Conclusion drawn: artists' workshop a total success
The return of a respected artist to Westlake High School on Dec. 8 was “bread cast upon the waters.” And for Martin O’Connor his return to the place where his talents were honed proved to be a satisfying and rewarding experience.
Several weeks ago, Jean Driggs, Westlake Westshore Arts Council president, contacted WHS art teacher Kelly Atkinson to propose that a visiting artist spend a day with art students. Following some discussion and meetings, the WWAC proposal was accepted and O’Connor, a 1990 WHS graduate, was commissioned to conduct the day-long workshop.
Art students recognized to have exceptional abilities were invited to participate and 27 students, from all four grade levels, enrolled for the day-long workshop.
Driggs visited the class mid-day and watched as O’Connor drew an eye on the board. “The class was spellbound, that is the only word to describe them,” she said. Later in the day it was evident that although the students worked intensely, their level of concentration and absorption with their work never diminished.

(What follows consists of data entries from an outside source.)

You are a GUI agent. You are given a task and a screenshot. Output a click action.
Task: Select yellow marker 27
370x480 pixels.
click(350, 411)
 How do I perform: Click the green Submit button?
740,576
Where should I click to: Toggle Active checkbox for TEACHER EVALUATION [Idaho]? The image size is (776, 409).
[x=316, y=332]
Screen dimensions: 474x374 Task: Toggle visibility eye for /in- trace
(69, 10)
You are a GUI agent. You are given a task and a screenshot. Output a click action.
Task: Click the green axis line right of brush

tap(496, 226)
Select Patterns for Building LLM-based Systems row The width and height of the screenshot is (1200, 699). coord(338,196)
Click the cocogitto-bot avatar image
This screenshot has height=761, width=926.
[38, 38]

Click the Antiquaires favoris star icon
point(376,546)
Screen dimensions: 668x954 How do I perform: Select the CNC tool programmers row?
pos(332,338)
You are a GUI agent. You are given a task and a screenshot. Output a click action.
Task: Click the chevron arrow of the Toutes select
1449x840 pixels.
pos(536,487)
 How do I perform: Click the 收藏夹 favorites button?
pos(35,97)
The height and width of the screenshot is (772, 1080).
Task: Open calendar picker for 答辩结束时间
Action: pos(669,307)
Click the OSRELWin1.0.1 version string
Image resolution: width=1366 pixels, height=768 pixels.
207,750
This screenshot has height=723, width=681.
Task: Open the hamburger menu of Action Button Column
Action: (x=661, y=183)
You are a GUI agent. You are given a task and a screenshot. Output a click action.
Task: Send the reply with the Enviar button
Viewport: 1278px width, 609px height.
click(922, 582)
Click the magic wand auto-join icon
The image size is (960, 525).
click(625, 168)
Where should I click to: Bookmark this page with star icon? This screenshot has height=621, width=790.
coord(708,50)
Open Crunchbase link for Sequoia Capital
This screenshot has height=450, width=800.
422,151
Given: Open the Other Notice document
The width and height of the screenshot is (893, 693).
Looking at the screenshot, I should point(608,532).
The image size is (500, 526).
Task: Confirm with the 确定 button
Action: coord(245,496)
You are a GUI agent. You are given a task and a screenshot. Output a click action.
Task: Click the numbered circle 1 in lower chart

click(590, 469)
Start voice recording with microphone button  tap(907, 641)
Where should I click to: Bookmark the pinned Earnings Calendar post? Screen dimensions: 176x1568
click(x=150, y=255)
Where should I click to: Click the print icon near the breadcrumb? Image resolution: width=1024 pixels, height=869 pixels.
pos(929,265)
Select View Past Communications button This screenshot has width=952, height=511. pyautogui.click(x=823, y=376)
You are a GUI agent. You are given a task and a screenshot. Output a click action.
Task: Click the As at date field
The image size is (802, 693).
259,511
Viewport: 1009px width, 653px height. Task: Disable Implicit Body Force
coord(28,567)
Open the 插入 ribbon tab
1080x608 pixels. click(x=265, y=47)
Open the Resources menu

When asked her opinion of the workshop, student Annabella Krupa said, “I am working with techniques I never used before. It’s really cool.” Art teacher Atkinson also expressed pleasure for the opportunity to have a visiting artist of O’Connor’s experience and stature work with the students. She called the workshop a terrific experience, adding, “We could never do this on our own, we don’t have the funding.”
Displaying sincere interest and pleasure, O’Connor made continuous rounds of each art table to observe, suggest or answer questions. The artist’s own work, which was available for viewing on slides, is impressive in volume and quality. There is an incredible reality about his portraits, cityscapes and everything in between. O’Connor said some of his cityscapes were drawn from photos he took when he was in high school, adding that some of those real sights no longer exist.
O’Connor received his Bachelor of Fine Arts degree in painting from the Cleveland Institute of Art and has taught painting classes and workshops for 20 years and has over 13 years of experience as a professional mural artist and surface designer. He maintains a studio in The Screw Factory in Lakewood.
Driggs is pleased that the WWAC could provide the workshop as part of its mission of fostering art at all levels and hopes the group will be able to support the WHS art workshop again next year.